Yay at last!! Bet shes as glad to be back as you are!! so pleased for you.


----------



## Jenny1966 (Feb 7, 2011)

:thumbup: :thumbup: :thumbup: :thumbup: YAYYYYYYYYYYYYYYYYY


Once all the fuss has died down, make sure you give her a good telling off for having us all worried 


So pleased for you xx


----------



## ella (Jan 1, 2009)

She's under my bed now - she feels safe there and when I brought her home from CP that was where she spent the first couple of weeks.

I'm guessing its back to square one again. But this time I've got double feliways on, and have ordered Royal Canin Calm biscuits (she loves her biscuits) which have the same stuff in to calm them as Zylkene - but easier to give...

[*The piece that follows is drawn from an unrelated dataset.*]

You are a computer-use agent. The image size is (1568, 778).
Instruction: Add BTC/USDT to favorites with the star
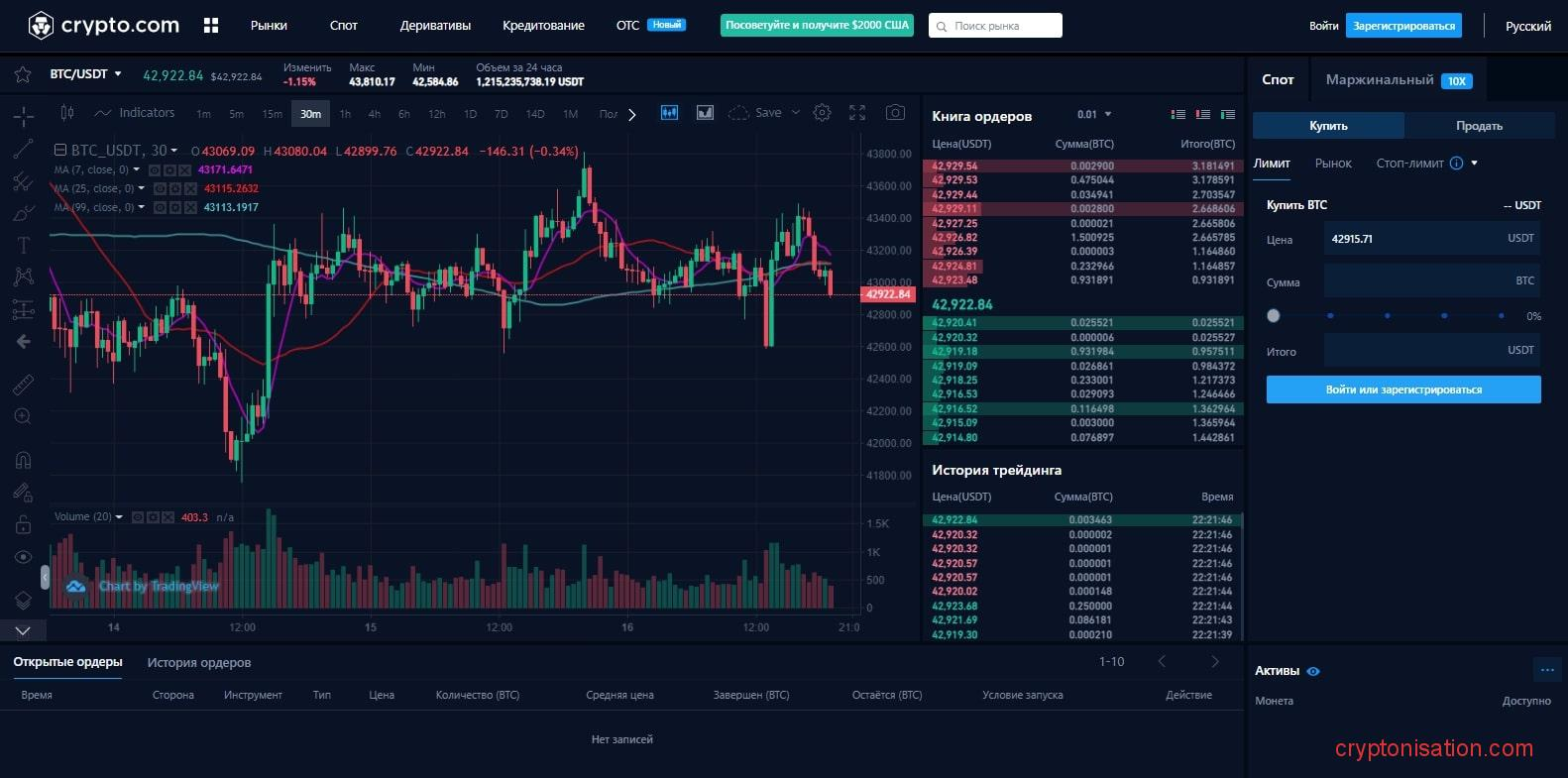tap(22, 75)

Oh bless her, shes munching through her biscuits now. I'm amazed at how well she looks - I expected her eyes to be pretty bad but they seem fine.

We'll go and see the vet next week for a quick once over....

Thanks again


----------



## spid (Nov 4, 2008)

fantastic news - I've been following this thread all week!


----------



## Rache (Jul 24, 2010)

Congrats congrats!!!!!! Been following this thread all week! It's been the first thing I look at in the mornings!! 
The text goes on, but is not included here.